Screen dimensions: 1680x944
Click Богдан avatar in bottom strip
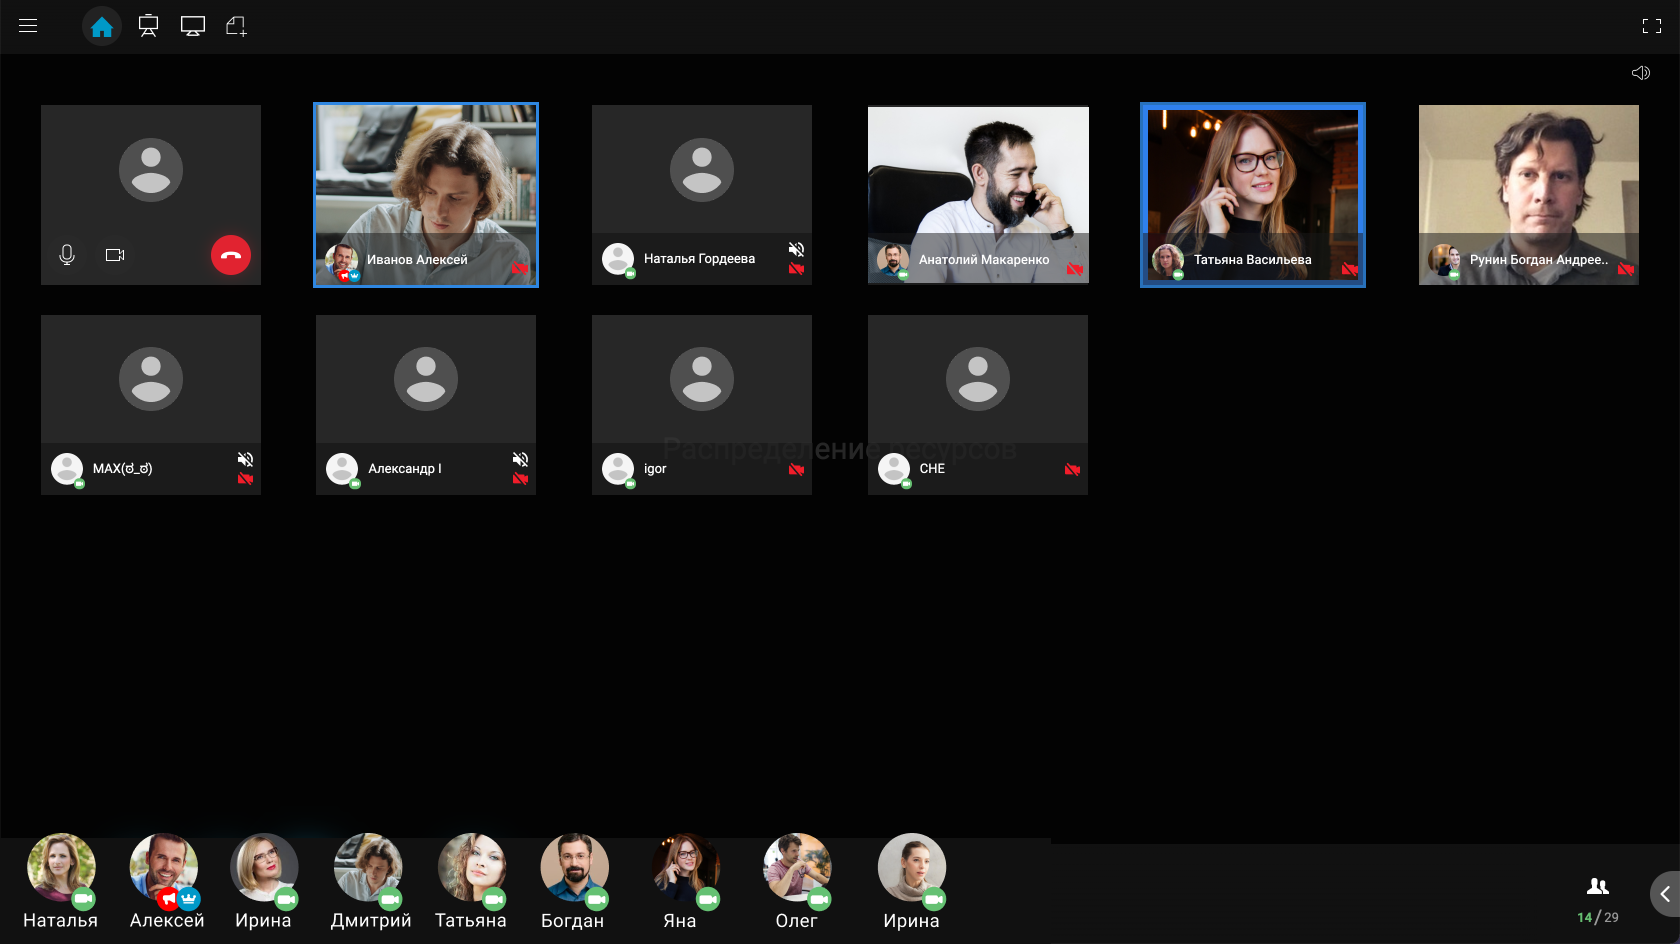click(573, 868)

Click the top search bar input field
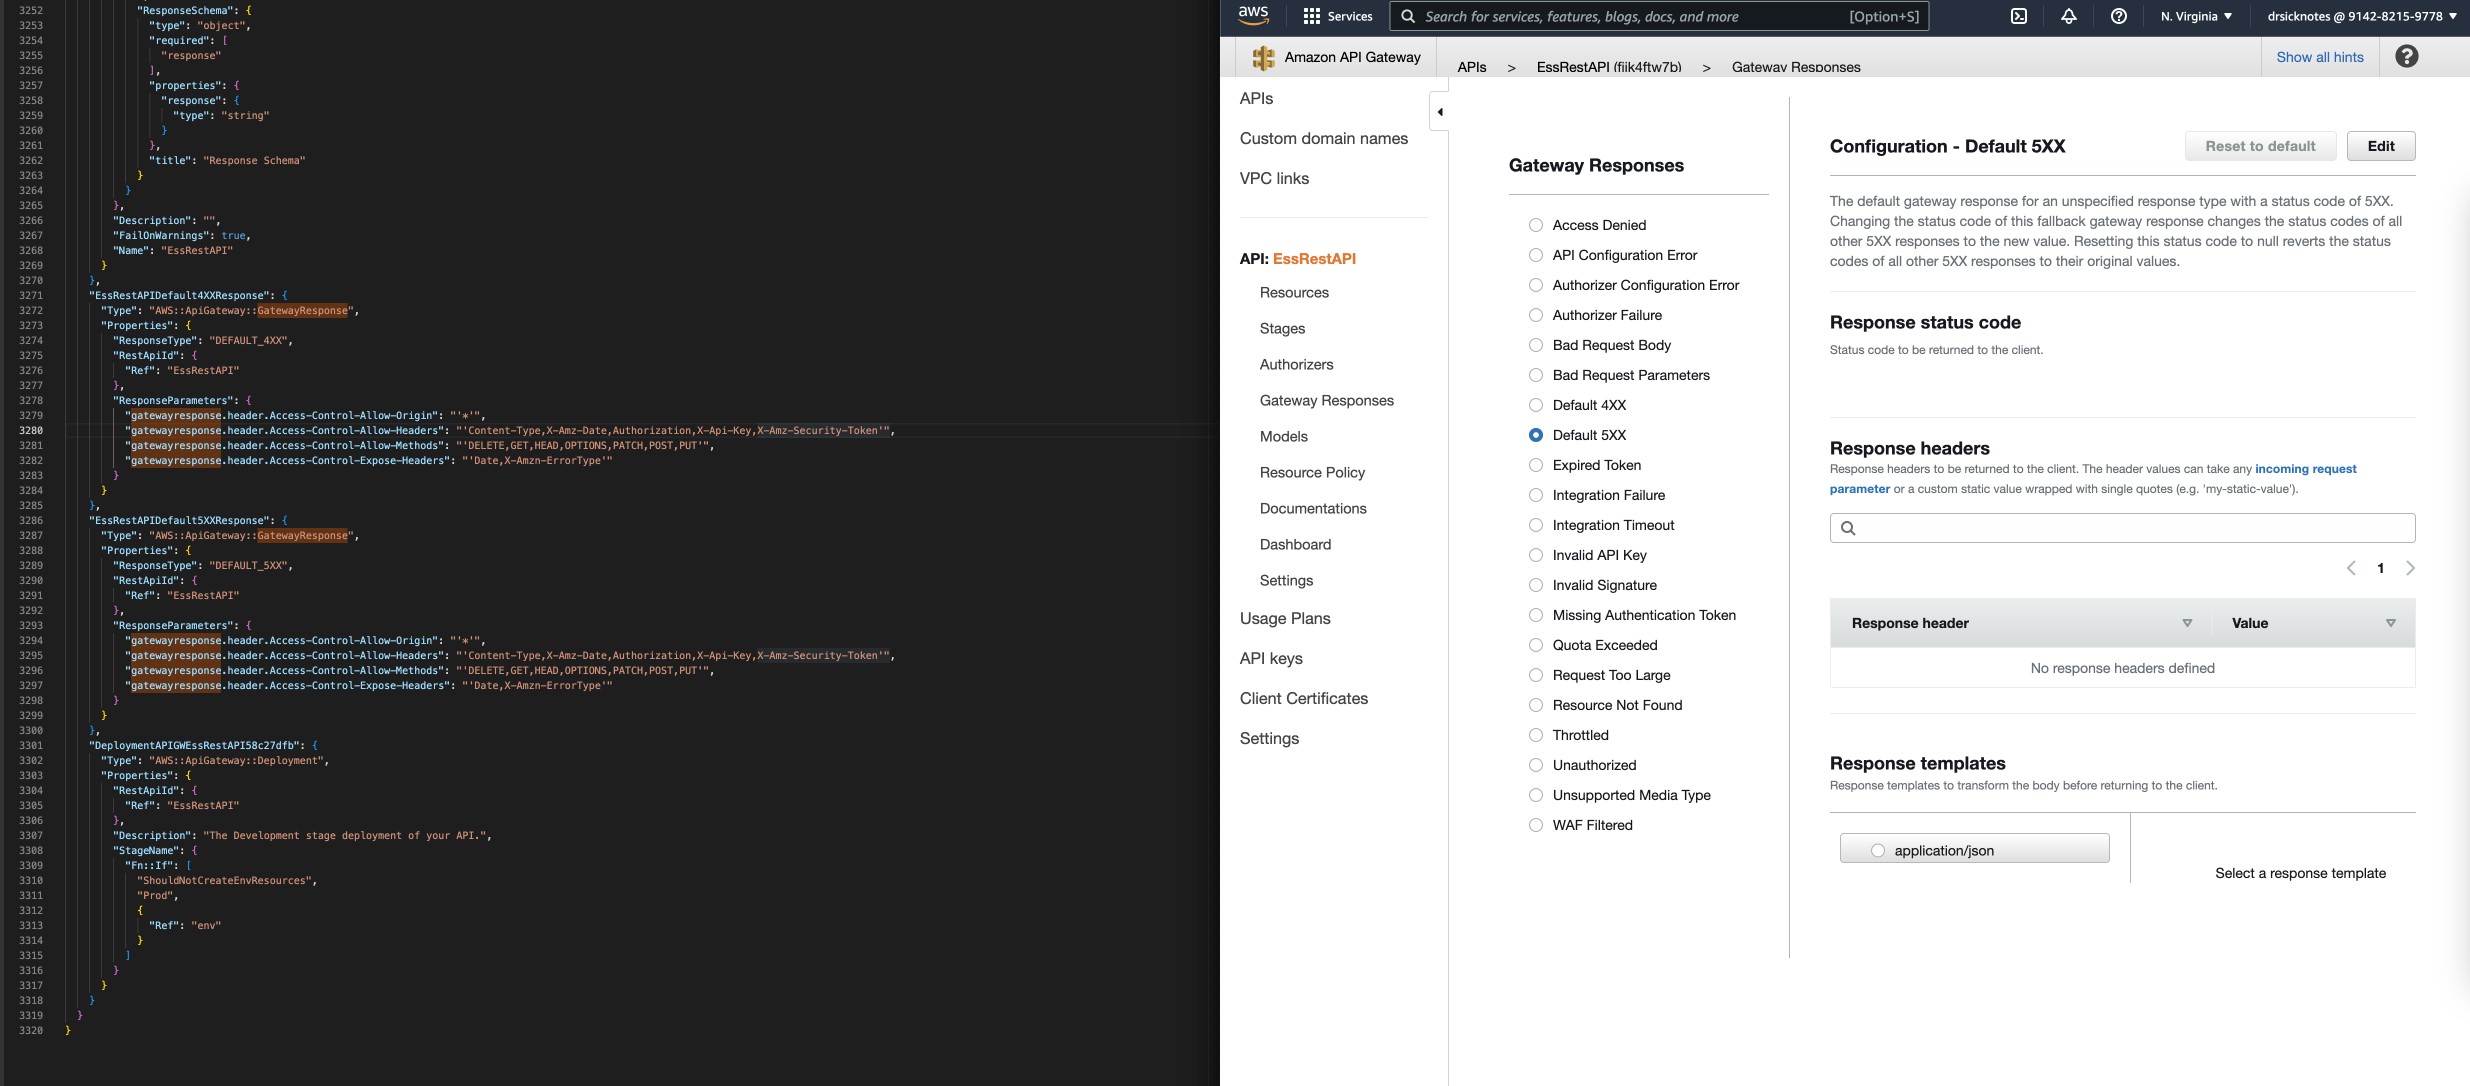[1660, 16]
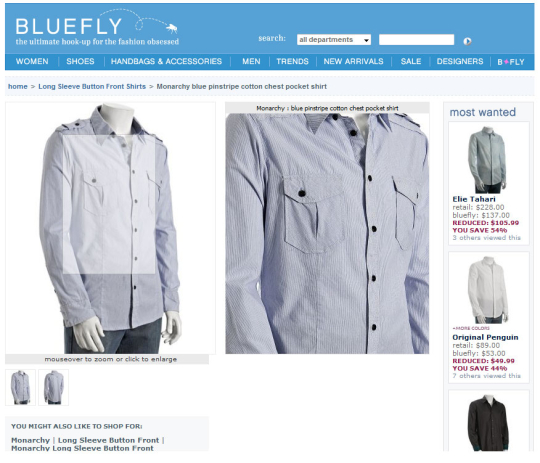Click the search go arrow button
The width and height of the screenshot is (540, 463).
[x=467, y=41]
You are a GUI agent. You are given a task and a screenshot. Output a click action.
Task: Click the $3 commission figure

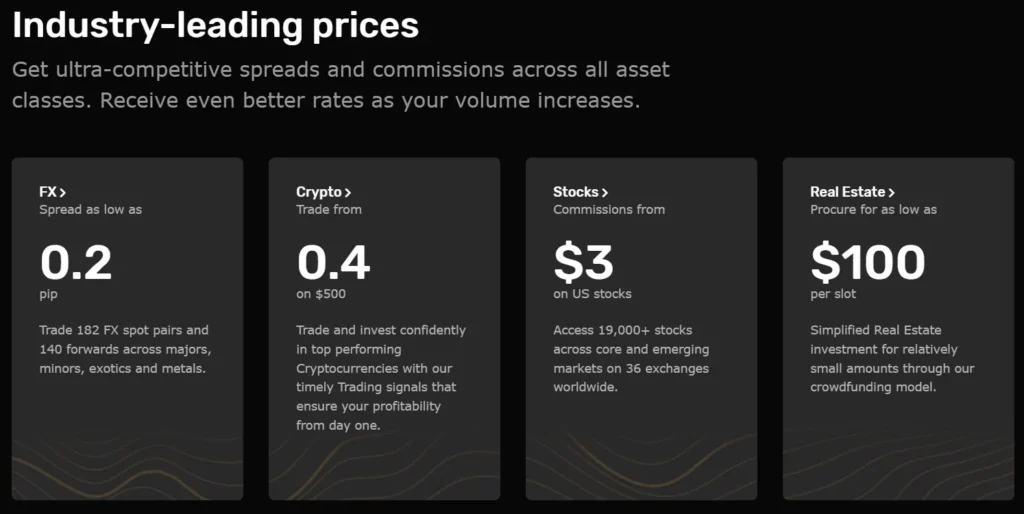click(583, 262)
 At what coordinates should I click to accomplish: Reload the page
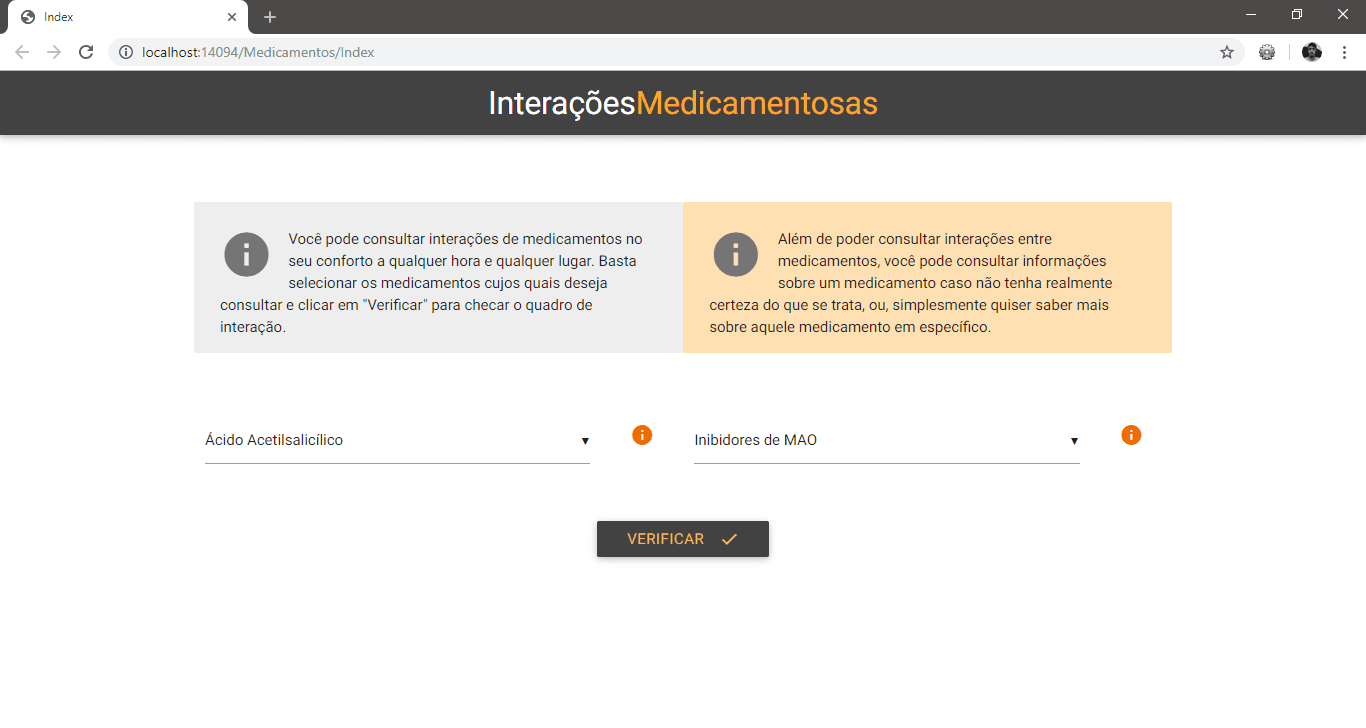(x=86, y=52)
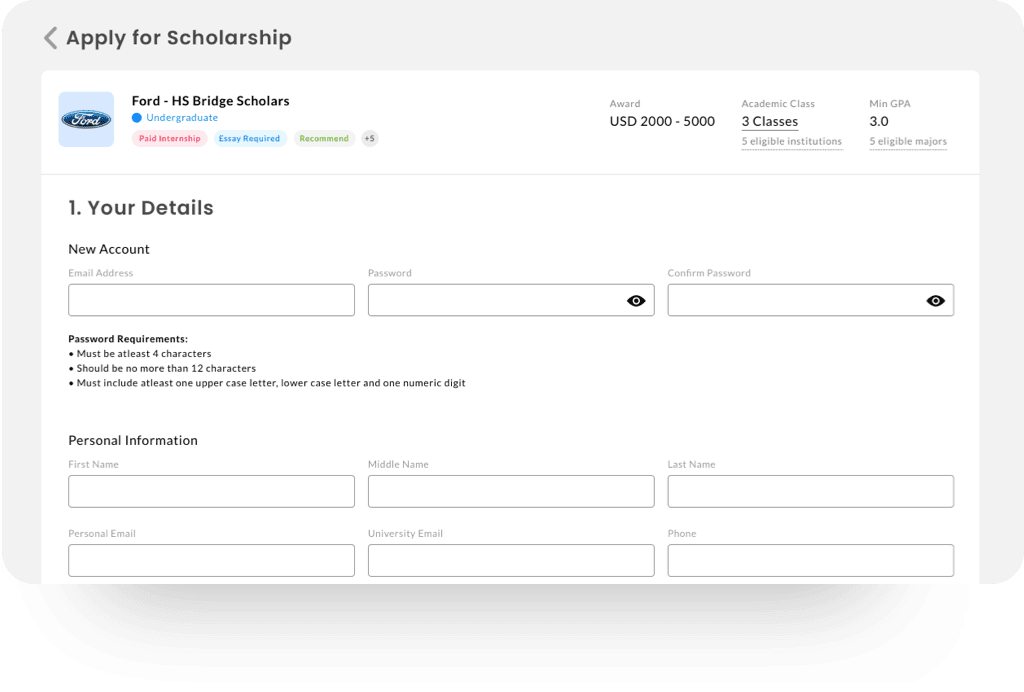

(Work to do): Copy the listing above line for line, without the pictures.

(Solved problem):
Screen dimensions: 1680x944
Click Богдан avatar in bottom strip
click(573, 868)

Click the top search bar input field
[1660, 16]
Click the search go arrow button
The width and height of the screenshot is (540, 463).
[x=467, y=41]
You are a GUI agent. You are given a task and a screenshot. Output a click action.
Task: Click the $3 commission figure

click(583, 262)
 At what coordinates should I click to accomplish: Reload the page
(x=86, y=52)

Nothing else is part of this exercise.